Task requirements ▸ Write out exactly, excluding pictures, the lines from the one containing "You are a computer-use" through the end of the data, both included.

Collected data
((
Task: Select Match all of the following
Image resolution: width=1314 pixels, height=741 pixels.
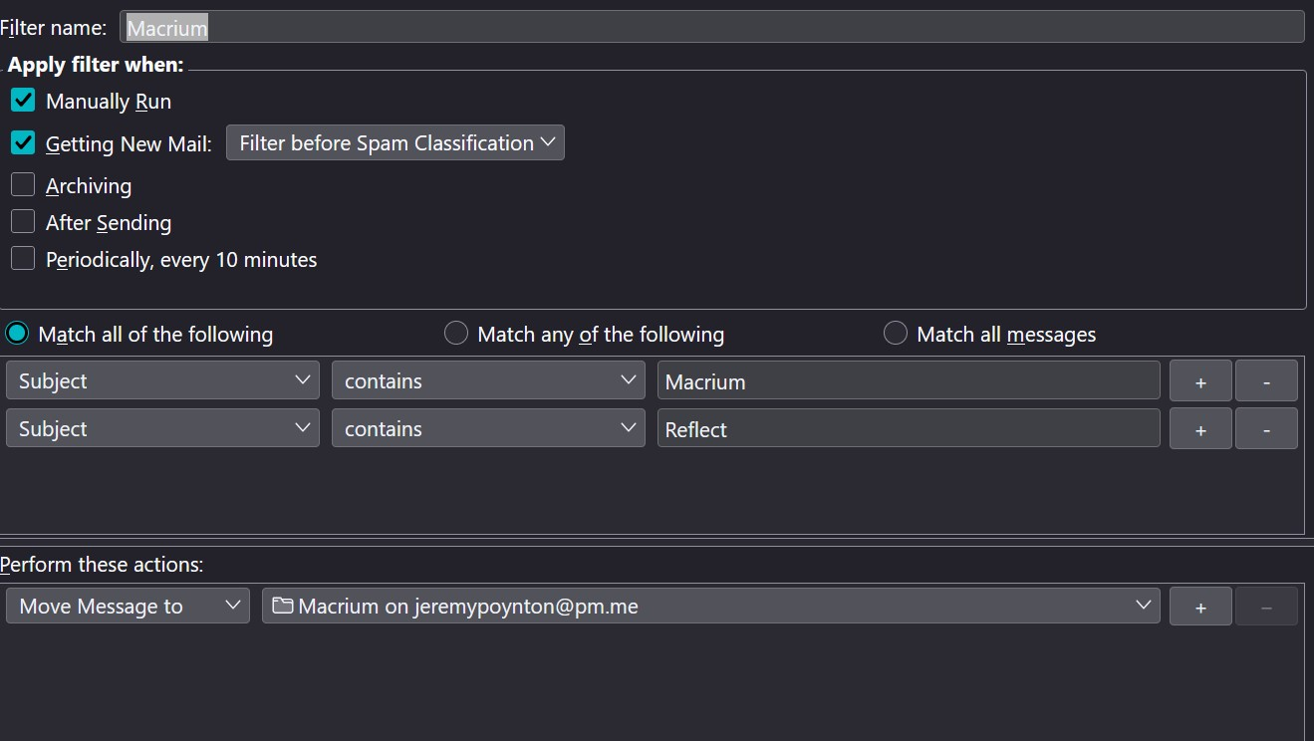Action: 17,334
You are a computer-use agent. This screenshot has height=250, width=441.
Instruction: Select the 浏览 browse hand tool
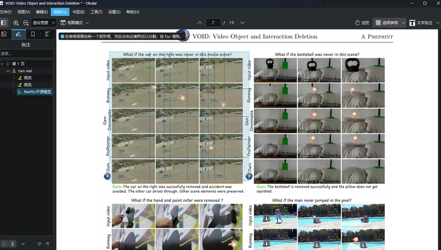(x=362, y=23)
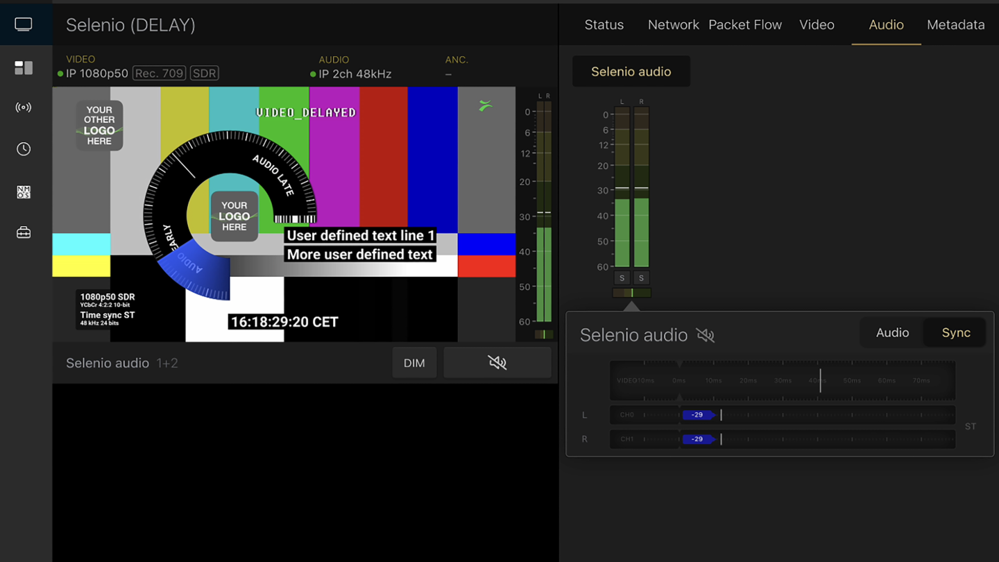Click the CH0 -29 sync offset marker
This screenshot has width=999, height=562.
(x=698, y=415)
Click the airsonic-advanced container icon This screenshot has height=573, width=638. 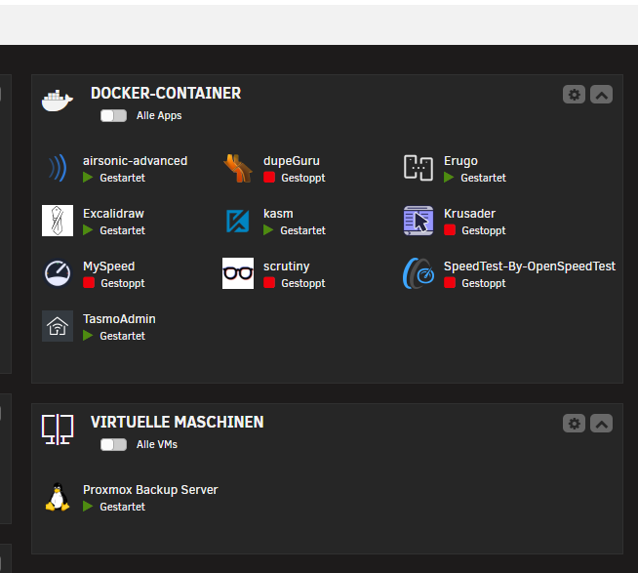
))
Answer area ▸
You are a computer-use agent. This screenshot has height=250, width=441.
Instruction: Select the 浏览 browse hand tool
(x=362, y=23)
Click the CH0 -29 sync offset marker
This screenshot has width=999, height=562.
(x=698, y=415)
Click the airsonic-advanced container icon This screenshot has height=573, width=638. 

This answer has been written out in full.